**REQUIREMENTS**:
In the rows below, count the lines that contain the string "Select", treating uppercase and lowercase letters as different, and reply with only that number.

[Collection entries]
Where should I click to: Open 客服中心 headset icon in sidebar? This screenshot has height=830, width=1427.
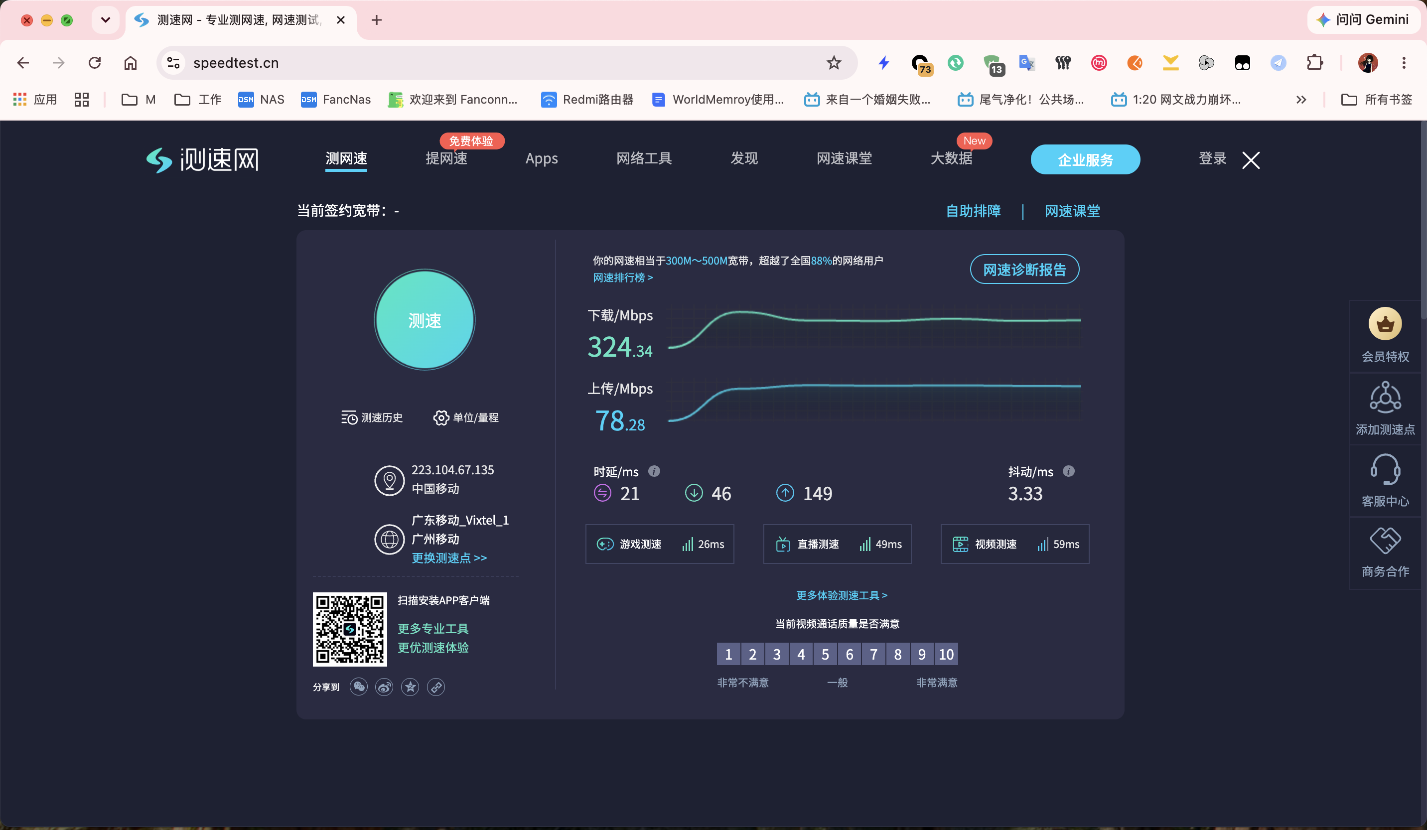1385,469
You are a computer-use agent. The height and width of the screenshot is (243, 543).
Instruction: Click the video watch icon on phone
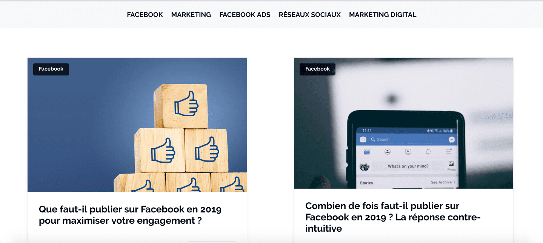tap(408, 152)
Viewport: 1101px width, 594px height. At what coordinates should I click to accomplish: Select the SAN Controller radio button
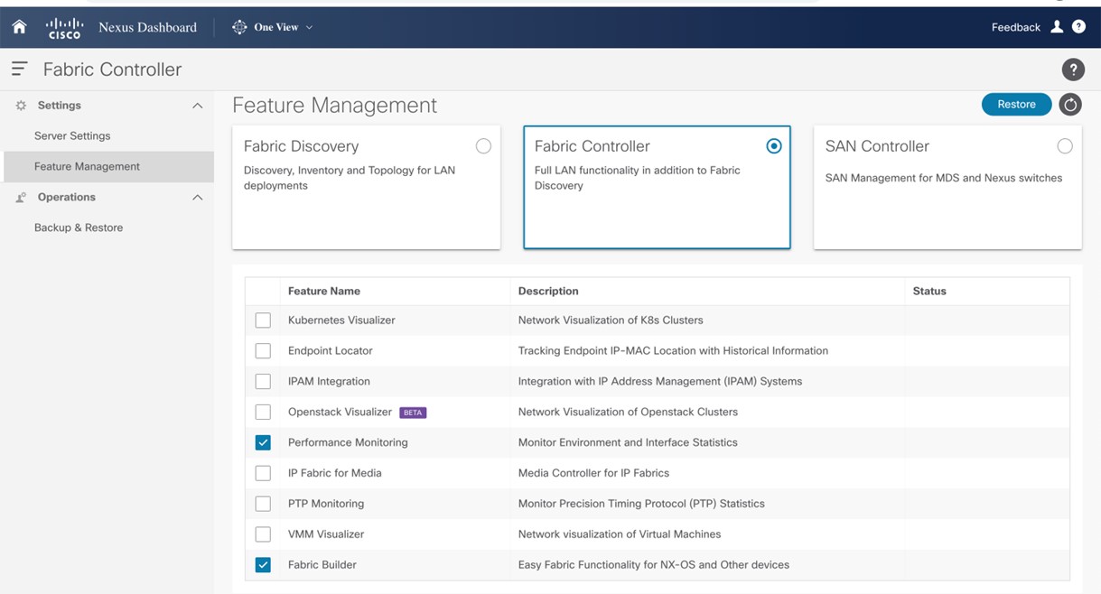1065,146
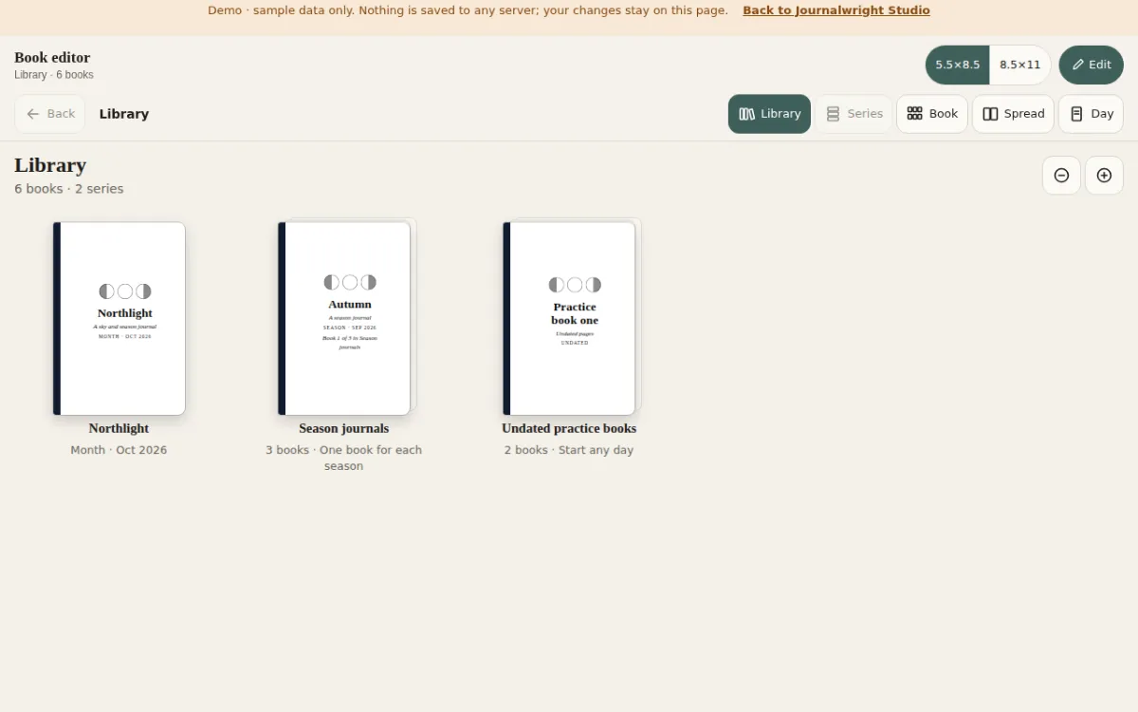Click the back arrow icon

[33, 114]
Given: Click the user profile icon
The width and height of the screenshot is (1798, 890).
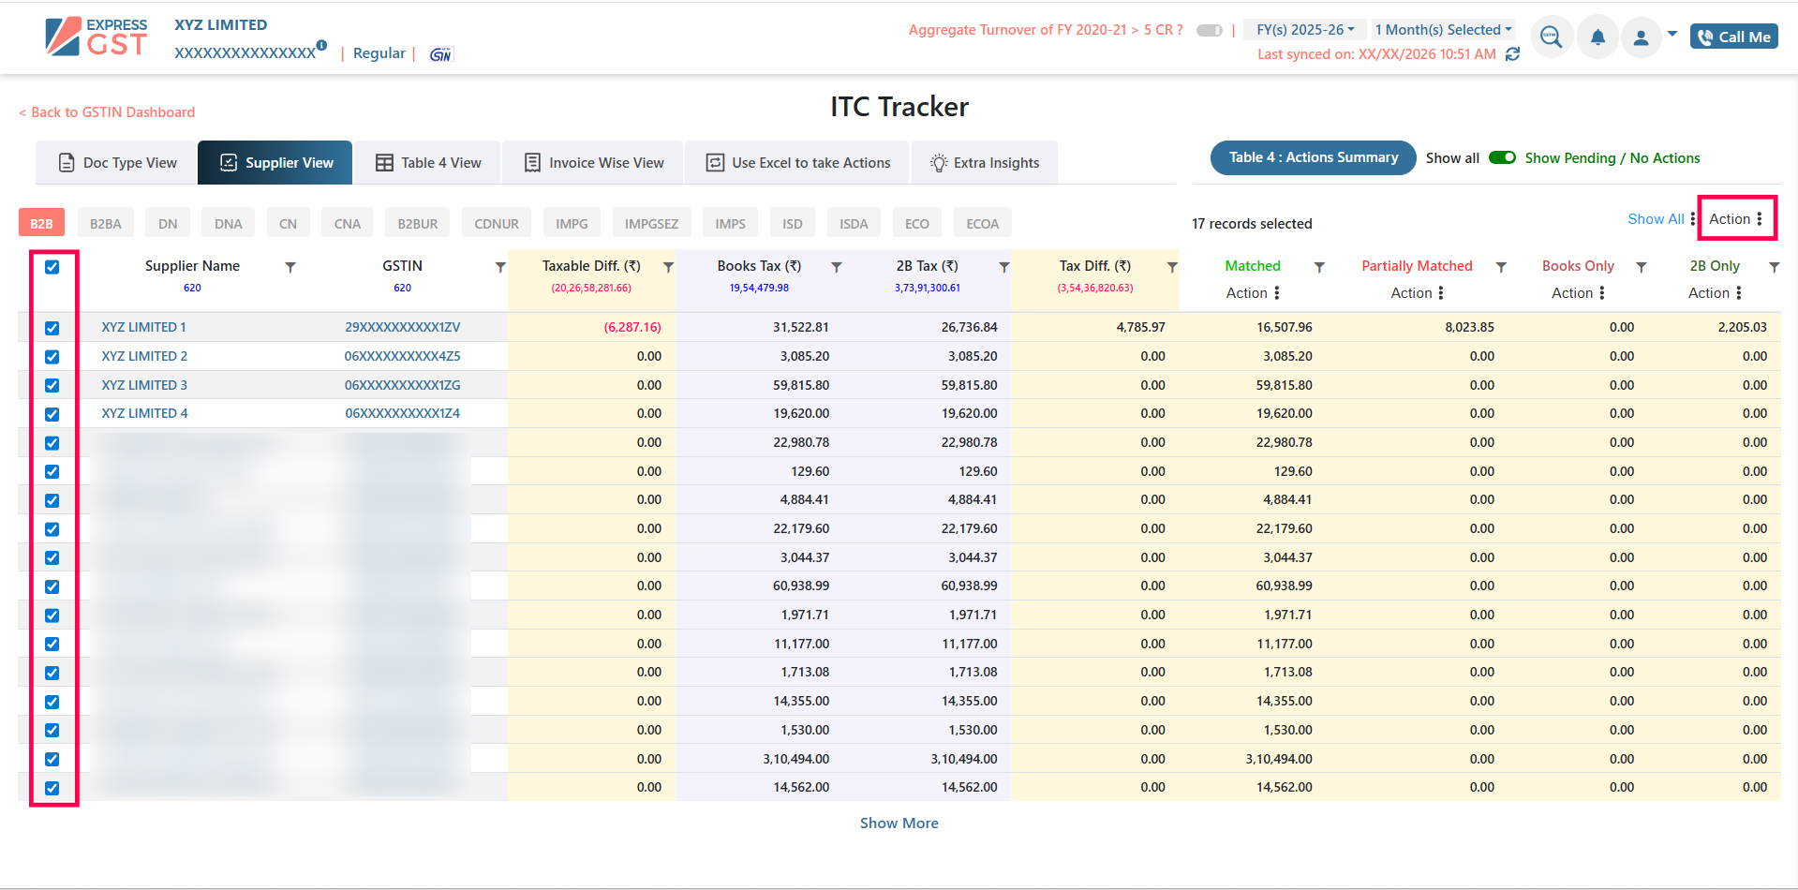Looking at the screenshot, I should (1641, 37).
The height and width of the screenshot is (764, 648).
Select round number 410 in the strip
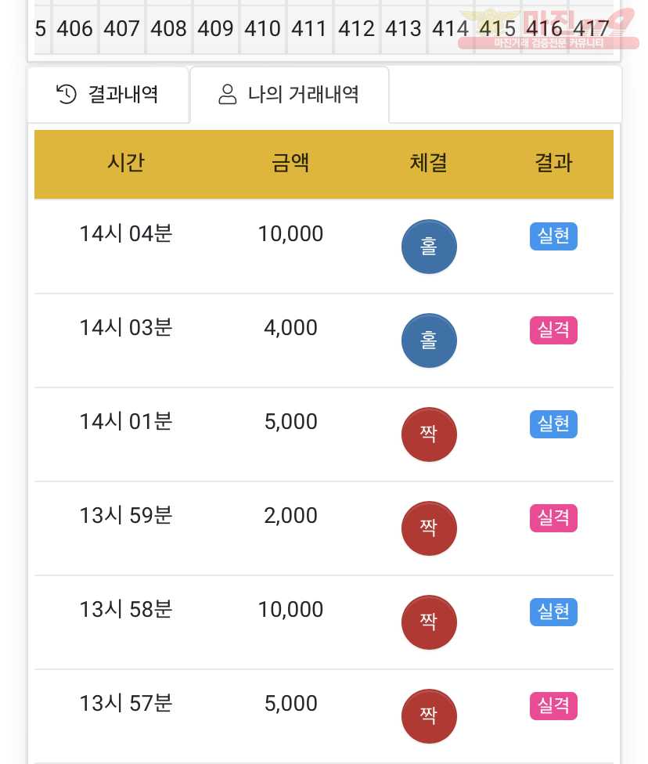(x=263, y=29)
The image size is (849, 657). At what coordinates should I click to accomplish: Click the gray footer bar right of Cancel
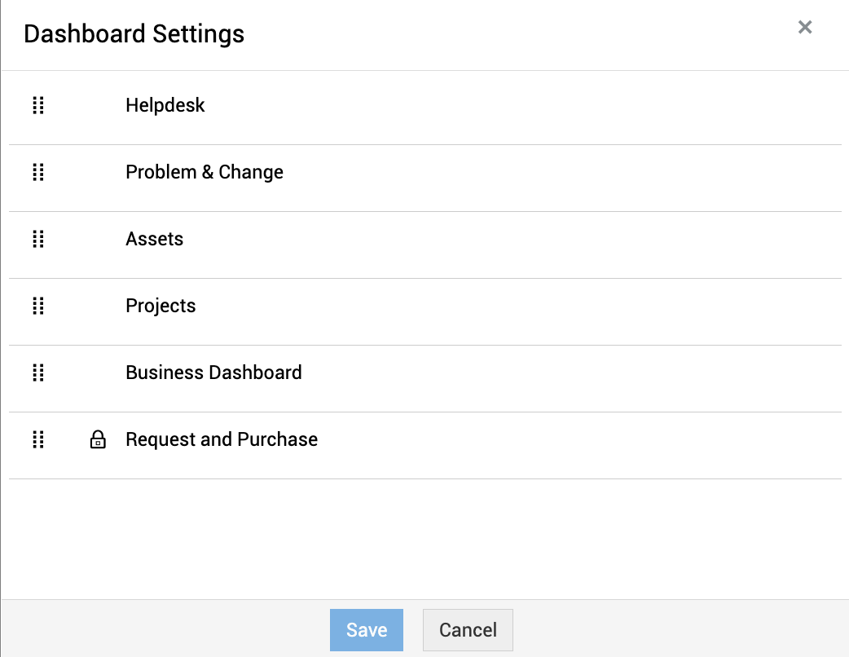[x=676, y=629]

**RESPONSE TO THIS TASK**:
2